Poster
PanoFree: Tuning-Free Holistic Multi-view Image Generation with Cross-view Self-Guidance
Aoming Liu · Zhong Li · Zhang Chen · Nannan Li · Yi Xu · Bryan Plummer
# 225
Strong Double Blind |
Immersive scene generation, notably panorama creation, benefits significantly from the adaptation of large pre-trained text-to-image (T2I) models for multi-view image generation. Due to the high cost of acquiring multi-view images, tuning-free generation is preferred. However, existing methods are either limited by simple correspondences or require extensive fine-tuning for complex ones. We present PanoFree, a novel method for tuning-free multi-view image generation that supports an extensive array of correspondences.
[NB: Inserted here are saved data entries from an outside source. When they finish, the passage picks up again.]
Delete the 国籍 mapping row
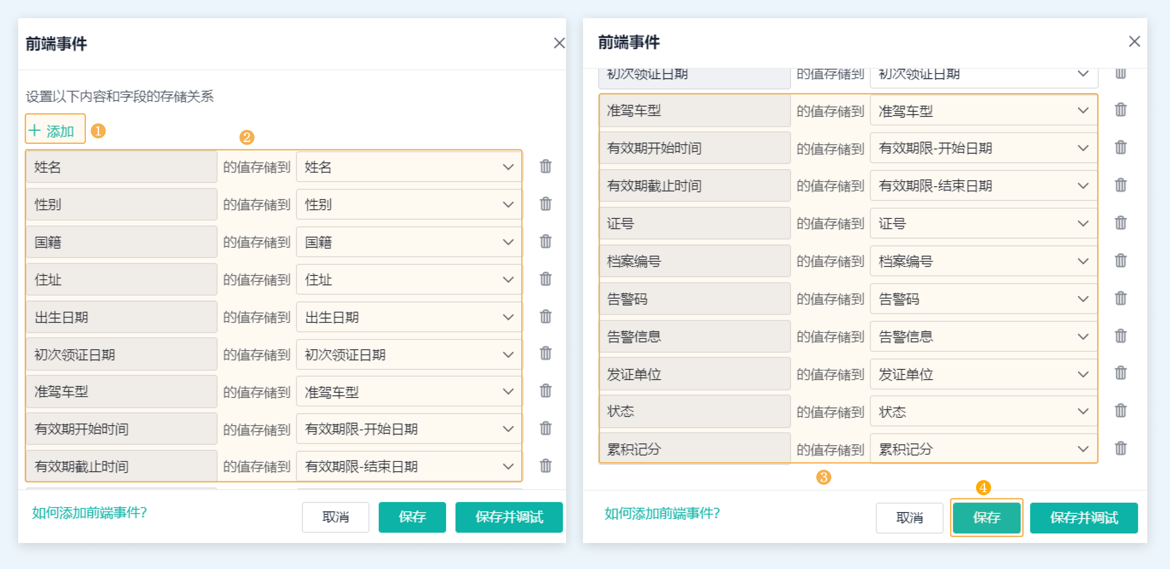Screen dimensions: 1170x569 pyautogui.click(x=545, y=241)
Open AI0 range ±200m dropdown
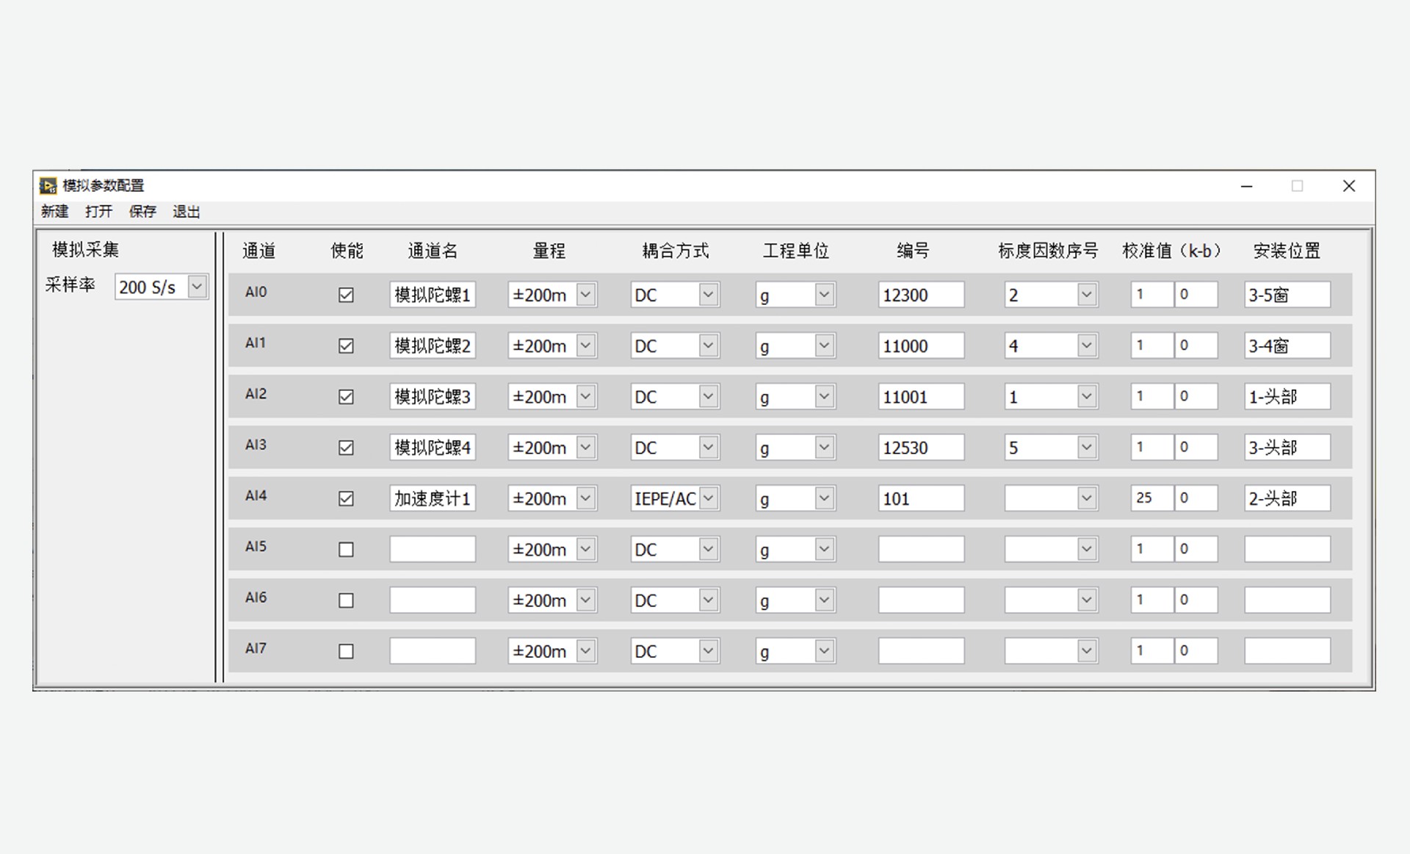This screenshot has width=1410, height=854. (x=585, y=295)
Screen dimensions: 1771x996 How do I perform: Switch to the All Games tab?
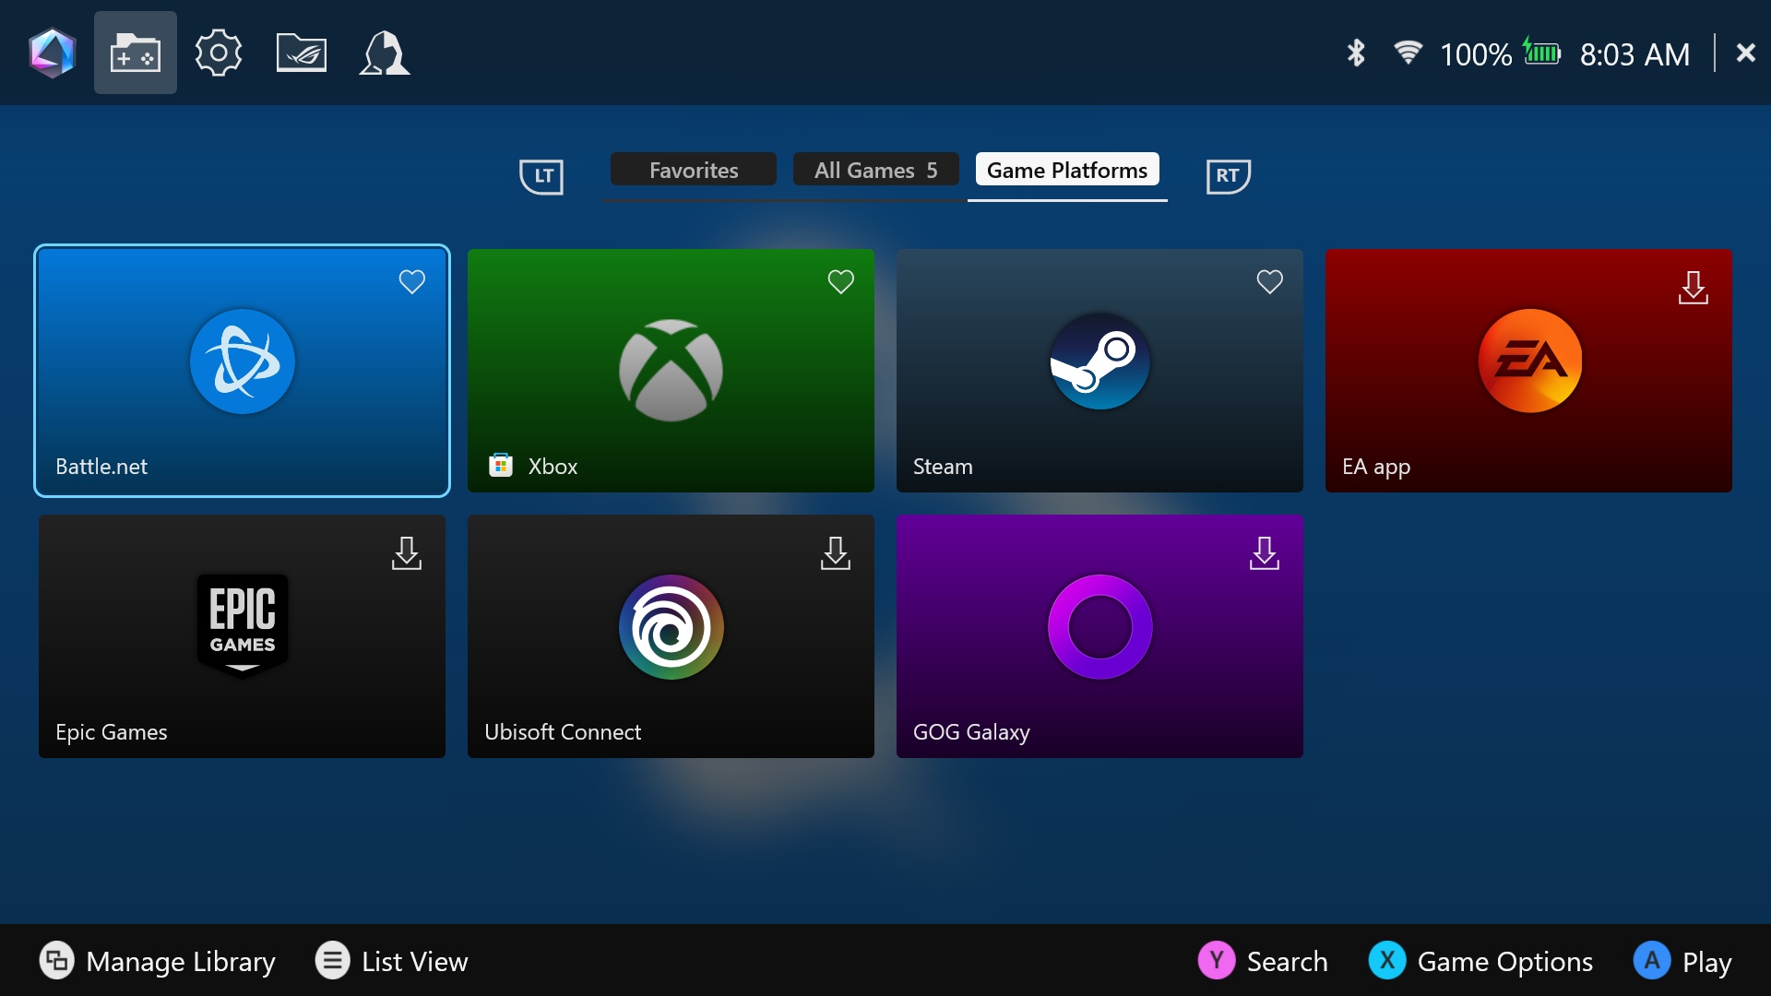click(x=875, y=170)
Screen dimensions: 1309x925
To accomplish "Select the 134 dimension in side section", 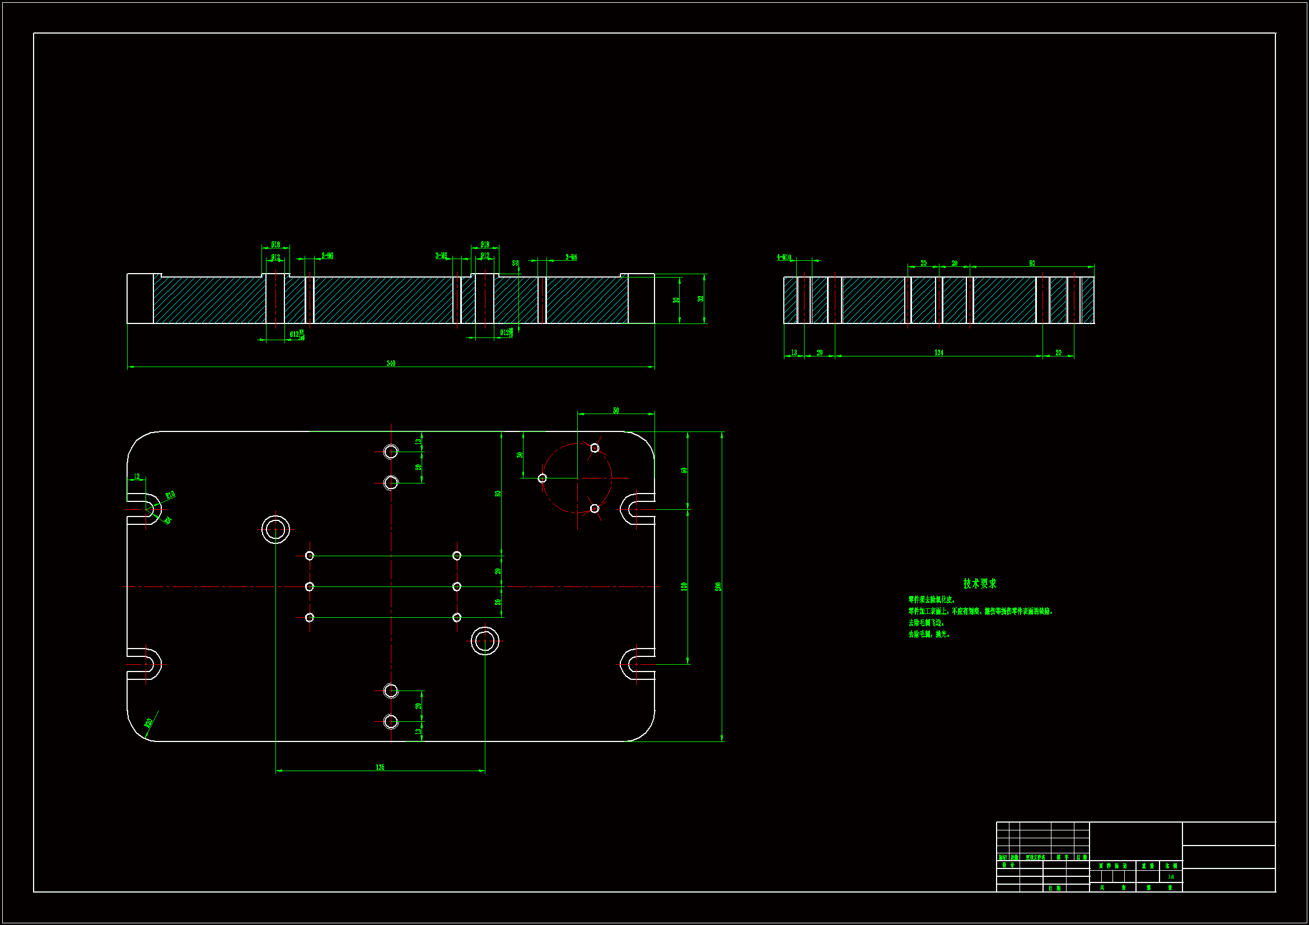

PanoFree sequentially generates multi-view images using iterative warping and inpainting, addressing the key issues of inconsistency and artifacts due to error accumulation without the need for fine-tuning. It improves error accumulation by enhancing cross-view awareness and refining the warping and inpainting processes through cross-view guidance, risky area estimation and erasing, and symmetric bidirectional guided generation for loop closure, alongside guidance-based semantic and density control for scene structure preservation. Evaluated on various panorama types—Planar, 360°, and Full Spherical Panoramas—PanoFree demonstrates significant error reduction, improved global consistency, and image quality across different scenarios without extra fine-tuning. Compared to existing methods, PanoFree is up to 5x more efficient in time and 3x more efficient in GPU memory usage, and maintains superior diversity of results (66.7% vs. 33.3% in our user study). PanoFree offers a viable alternative to costly fine-tuning or the use of additional pre-trained models.